Cash flow atau arus kas bagi sebuah perusahaan, institusi maupun bisnis pribadi ibarat aliran darah dalam tubuh kita, tidak boleh sampai habis, kalau sampai habis berakhir pula hidup kita.
Uang kas uang yang kita punyai baik dalam bentuk fisik maupun dana di bank dibutuhkan untuk menjalankan operasional perusahaan atau bisnis sehari-hari. Tanpa itu perusahaan atau bisnis tidak bisa berjalan meskipun memiliki asset yang besar.
Bila perusahaan memiliki arus kas nol atau bahkan negatif maka perusahaan perlu berhutang atau menjual assetnya agar mendapatkan uang untuk menjalankan operasional sehari-hari.
Demikian pula bagi seorang investor atau trader, perencanaan cash flow wajib dilakukan agar bisnis saham dapat terus berjalan dalam kondisi apapun.
Pengaturan cash flow tidak tergantung dari seberapa besar modal atau tipe investor seperti apa yang kita jalani. Baik sebagai trader atau investor, dengan modal yang kecil maupun besar, semuanya membutuhkan perencanaan cash flow yang bagus agar bisnis saham terus berjalan.
Sebagai contoh salah satu investor terbesar di Indonesia, Bapak LKH, dalam perjalanan investasinya di pasar saham pernah harus menjual villa mewah miliknya karena membutuhkan uang untuk membeli saham incarannya.
Kalau seorang investor yang asset-nya sudah triliunan rupiah saja masih butuh cash flow apalagi investor ritel atau investor selot-selot (satu lot satu lot) yang modalnya minim.
Mengapa seorang investor atau trader membutuhkan perencanaan cash flow?

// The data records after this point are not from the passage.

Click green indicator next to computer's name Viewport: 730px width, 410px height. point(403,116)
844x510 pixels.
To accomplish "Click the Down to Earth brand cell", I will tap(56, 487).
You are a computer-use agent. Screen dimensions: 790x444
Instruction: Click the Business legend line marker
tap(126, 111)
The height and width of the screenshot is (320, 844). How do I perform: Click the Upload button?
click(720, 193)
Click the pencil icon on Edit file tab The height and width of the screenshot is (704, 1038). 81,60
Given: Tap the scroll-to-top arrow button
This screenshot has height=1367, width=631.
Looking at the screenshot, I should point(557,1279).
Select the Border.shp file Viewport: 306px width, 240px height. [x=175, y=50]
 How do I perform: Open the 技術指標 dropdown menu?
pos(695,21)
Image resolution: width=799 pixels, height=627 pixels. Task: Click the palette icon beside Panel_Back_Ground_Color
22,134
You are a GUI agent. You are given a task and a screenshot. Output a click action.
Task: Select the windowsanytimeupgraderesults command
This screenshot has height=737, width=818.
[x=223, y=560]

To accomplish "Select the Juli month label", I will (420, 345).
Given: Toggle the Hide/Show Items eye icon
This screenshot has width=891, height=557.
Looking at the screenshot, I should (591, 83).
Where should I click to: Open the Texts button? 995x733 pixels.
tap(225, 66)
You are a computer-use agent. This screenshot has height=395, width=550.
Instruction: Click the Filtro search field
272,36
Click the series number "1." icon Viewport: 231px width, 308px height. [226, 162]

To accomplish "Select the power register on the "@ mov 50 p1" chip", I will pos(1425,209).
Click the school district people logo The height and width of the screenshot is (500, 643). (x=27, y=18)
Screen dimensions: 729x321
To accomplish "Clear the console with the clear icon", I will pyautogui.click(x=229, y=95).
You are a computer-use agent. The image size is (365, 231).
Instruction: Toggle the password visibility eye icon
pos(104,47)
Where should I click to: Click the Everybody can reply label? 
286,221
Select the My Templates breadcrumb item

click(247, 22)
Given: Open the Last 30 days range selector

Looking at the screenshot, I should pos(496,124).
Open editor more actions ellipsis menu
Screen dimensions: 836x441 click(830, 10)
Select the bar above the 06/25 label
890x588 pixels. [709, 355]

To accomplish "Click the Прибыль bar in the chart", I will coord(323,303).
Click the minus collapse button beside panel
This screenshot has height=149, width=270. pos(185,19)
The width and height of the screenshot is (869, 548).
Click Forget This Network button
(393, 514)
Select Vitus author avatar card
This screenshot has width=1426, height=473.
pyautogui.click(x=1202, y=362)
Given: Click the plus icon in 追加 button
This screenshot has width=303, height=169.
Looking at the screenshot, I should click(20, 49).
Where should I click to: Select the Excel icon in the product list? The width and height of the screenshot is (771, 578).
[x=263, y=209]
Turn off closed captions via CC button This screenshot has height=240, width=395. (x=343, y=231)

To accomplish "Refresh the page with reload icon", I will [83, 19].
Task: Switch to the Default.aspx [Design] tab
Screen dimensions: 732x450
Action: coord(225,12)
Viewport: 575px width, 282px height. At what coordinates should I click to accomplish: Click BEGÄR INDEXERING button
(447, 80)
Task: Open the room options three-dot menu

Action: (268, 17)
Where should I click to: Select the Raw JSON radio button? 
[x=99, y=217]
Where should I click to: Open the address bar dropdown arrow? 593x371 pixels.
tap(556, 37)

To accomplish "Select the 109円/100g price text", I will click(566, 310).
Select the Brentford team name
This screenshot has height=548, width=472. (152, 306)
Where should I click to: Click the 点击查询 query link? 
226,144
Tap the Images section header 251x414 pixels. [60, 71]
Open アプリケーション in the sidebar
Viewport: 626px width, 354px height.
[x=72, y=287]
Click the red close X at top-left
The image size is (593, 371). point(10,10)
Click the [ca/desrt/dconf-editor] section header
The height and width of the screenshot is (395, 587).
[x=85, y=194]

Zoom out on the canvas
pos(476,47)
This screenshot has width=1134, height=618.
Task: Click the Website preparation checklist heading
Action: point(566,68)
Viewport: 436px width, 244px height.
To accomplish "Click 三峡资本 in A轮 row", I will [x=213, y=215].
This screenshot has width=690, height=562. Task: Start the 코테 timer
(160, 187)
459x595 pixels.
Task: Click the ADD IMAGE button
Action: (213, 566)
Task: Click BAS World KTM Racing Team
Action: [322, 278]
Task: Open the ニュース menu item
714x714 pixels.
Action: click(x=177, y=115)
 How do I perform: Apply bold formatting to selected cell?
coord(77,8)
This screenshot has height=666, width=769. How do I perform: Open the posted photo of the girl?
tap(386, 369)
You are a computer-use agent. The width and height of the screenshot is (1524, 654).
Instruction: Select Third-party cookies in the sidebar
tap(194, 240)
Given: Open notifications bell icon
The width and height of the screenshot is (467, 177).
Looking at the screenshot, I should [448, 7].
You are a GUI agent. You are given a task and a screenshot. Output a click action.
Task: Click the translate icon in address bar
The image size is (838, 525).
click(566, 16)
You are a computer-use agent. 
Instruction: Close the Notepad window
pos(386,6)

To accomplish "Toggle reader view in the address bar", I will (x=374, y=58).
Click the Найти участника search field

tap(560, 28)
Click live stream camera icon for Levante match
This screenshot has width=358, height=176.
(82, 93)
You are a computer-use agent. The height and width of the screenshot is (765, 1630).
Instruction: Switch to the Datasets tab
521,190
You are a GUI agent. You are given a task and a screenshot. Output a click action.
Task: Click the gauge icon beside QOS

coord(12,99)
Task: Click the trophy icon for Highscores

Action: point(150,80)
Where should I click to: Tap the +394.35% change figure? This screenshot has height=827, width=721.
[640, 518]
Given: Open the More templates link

Pertama, untuk menghindari arus kas habis atau mendekati nol atau bahkan arus kas yang negatif, agar transaksi pembelian saham sebagai bagian dari kegiatan operasional harian (jual - beli) dapat terus dilakukan
Kedua, karena di pasar saham tidak ada sebuah kepastian, semua serba tidak pasti. Yang dapat diukur atau diprediksi hanyalah seberapa besar peluang sebuah saham akan naik, stagnan atau turun.